The New York Times just did a profile on my neighborhood, Bedford Stuyvesant. It included a review of a local, just down the street (not a stone's throw but a leisurely walk) vintage store called Collecther. I plan to visit tomorrow, as they have Sunday recession specials (all dresses $25!) I'm sure it will be very busy just after the Times' profile, but I am in the market for a cute vintage dress for a special event.
But the big update is my participation in clothing swap, with some lovely ladies I met through a coworker yesterday in Brooklyn. They were mostly journalists and they had some great clothes. Even though we had different body types, heights, etc., it was amazing how certain things translated so well. As one woman said, "I'm so happy to see how my clothes are supposed to look." I brought a few pieces that I had bought in the wrong size, some dresses meant for a shorter torso, pieces that I was not comfortable wearing, etc. It was great to meet lovely ladies and have pie from Little Pie Company. I also made out like a thief. It's like social thrifting, while building social capital. Win-win.
This is all swapped clothes, except the undershirt and the shoes. The dress worn as a skirt was donated to me from a good friend back in 2002 (remember when jersey tank dresses were all the rage in the late 90s?). I love the scarf (from the coworker). I think of it as baby steps into wide world of accesorizing.

scarf: swap
brown cardigan: Banana Republic, swap
purple underwear shirt: Uniqlo, $10
dress: NY&CO, friend donation
long underwear leggings: Target, $10
boots: ebay, $95 (Born)

During the snow yesterday, I forced cohabitator to come to Manhattan and give me his opinion on glasses, as I broke mine that morning and wanted a new pair. These are "Take me seriously" glasses. Herbert the Hippo just wanted to say hello.
Blokey and I are off to the tailor. He has a vintage suit that needs tailoring. I will post pictures soon.

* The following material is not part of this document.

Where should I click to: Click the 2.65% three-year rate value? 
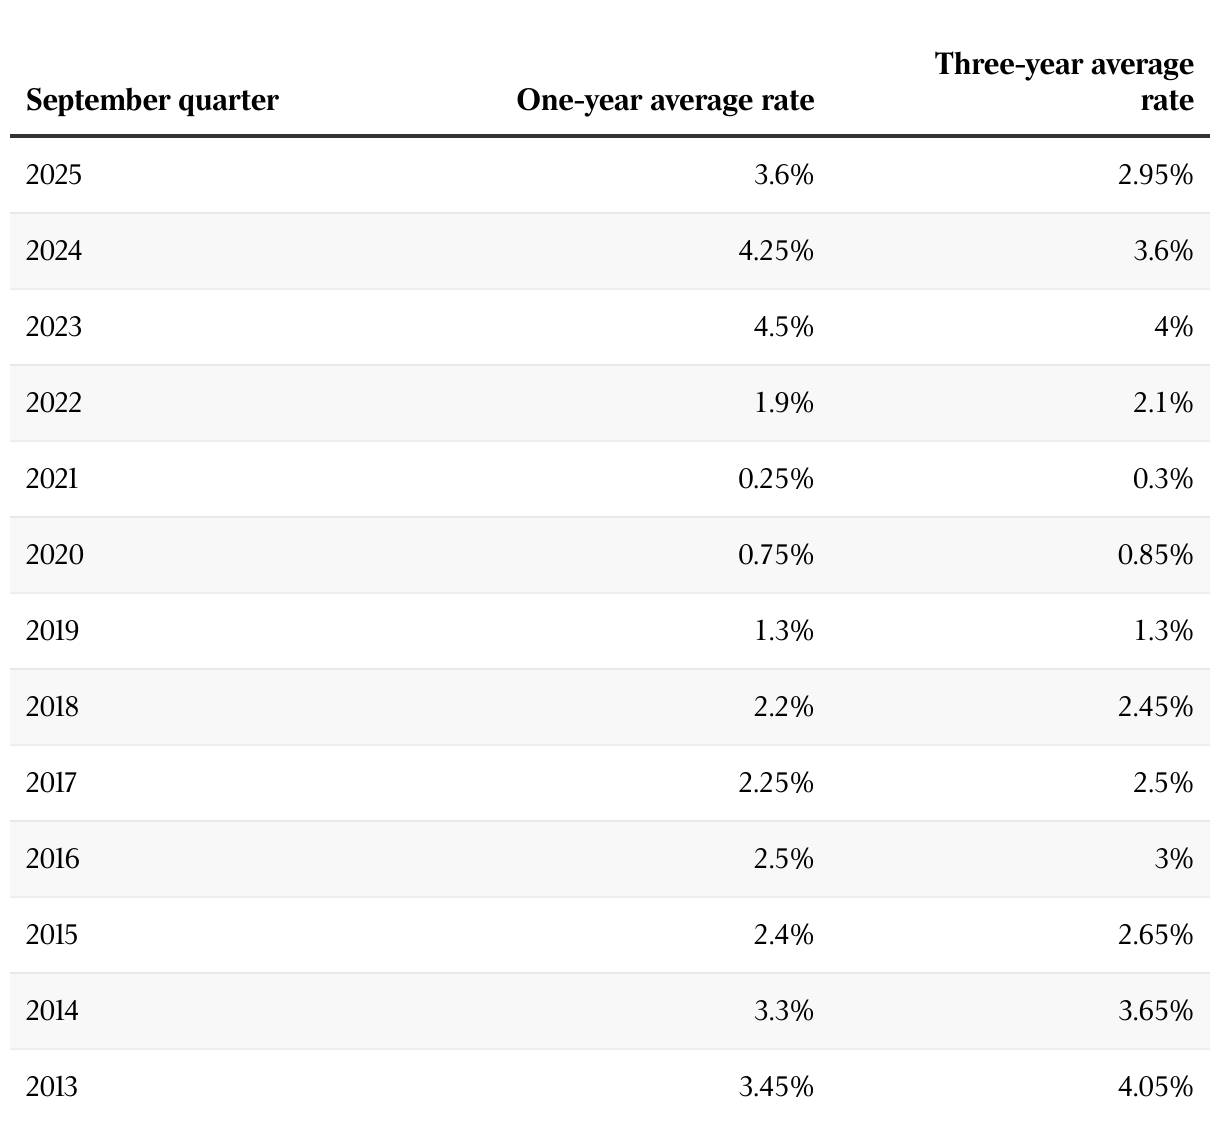coord(1156,935)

Thursday, February 25, 2010

shitkickers and puddlejumpers

This is not the outfit I wore today (to work). It's the outfit I wish I wore.

I did wear most of this outfit to work today. But rather than my vintage cowboy boots, I wisely wore my black wellington-type boots (you know, the ones that every woman in NYC seems to have), as it was snowing this thick, heavy, soppy, wet snow. It would immediately turn into wetness and there were large unfortunate puddles of ick all over Manhattan sidewalks. I never thought of myself as a galoshes kinda gal, but it was liberating to run through puddles, with only the cold, not the water, seeping in.
When I thought of this outfit, I mentally paired it with these boots, which I love but my cohabitator merely tolerate. They were my birthday thrift find and I wore them all the time last summer. I pretended I was an urban cowgirl while stomping around, and folks from all different walks of city life have given my compliments. I've also used them to kill 2 really aggressive waterbugs (also know as NYC summer cockroaches).

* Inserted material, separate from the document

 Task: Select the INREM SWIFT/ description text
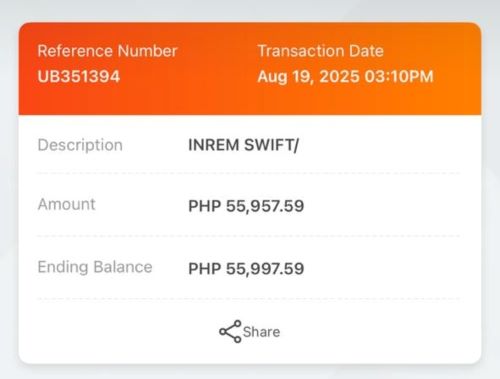pyautogui.click(x=243, y=145)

I didn't wear the hat. I just found it in the the box by my desk where I stick everything when I'm too lazy to put it away. I don't know how my fella puts up with my clutter sometimes.

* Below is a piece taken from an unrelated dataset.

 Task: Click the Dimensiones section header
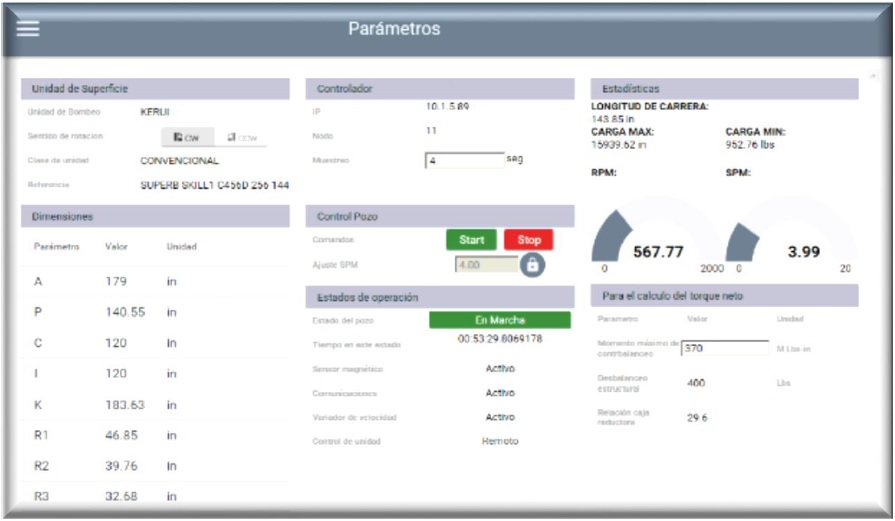coord(155,215)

Dress: Urban Outfitters: $29 (sale)
Tights: Uniqlo, $5
Socks: Gap, $7.50
Jacket:, $29
Boots: Durango, thrifted (Beacon's closet), $24

Dream sweatpants?

It seems that basic things that a blogger should do (like when bringing a camera to work to take photos, make sure that the batteries are working) are slipping from my snow drenched mind. I will have an outfit post up soon, but first I'd like to ask readers, all four of you (whom I adore). My desire for a dressy sweatpant is no mystery, and I think I may have found an affordable option from ASOS. It would also give an excuse to throw a dress or two in the shipment (flat rate shipping from the UK). Observe the
Villa Self Tie jersey trouser:

I know that I don't have the long leggy proprotions of the model (I'm 5' 7 1/2", but it's almost all neck and a long lower back), but if I kept the tops close to the body, and got cute platforms, I might actually be wearing this all spring. I'm just not sure what kind of tops other than the tank?

Thanks for the input!

Wednesday, February 24, 2010

Sewing machine and second hand drama

One of the reason I started up this blog was not just to be creative with the clothes I had, but because I was inspired by the awesome DIY ethics of so many style bloggers, like No Signposts in the Sea and E from Academichic. I ebayed a sewing machine back in January (while struggling with a paper) and decided that my reward for writing two papers for that conference in New Orleans was re-learning how to sew. I'd start out small, like hemming a skirt and making curtains, and then move on to simple skirts and skills. Blokey's aunt has offered me sewing books, and the ebay machine was fully functioning and in good order.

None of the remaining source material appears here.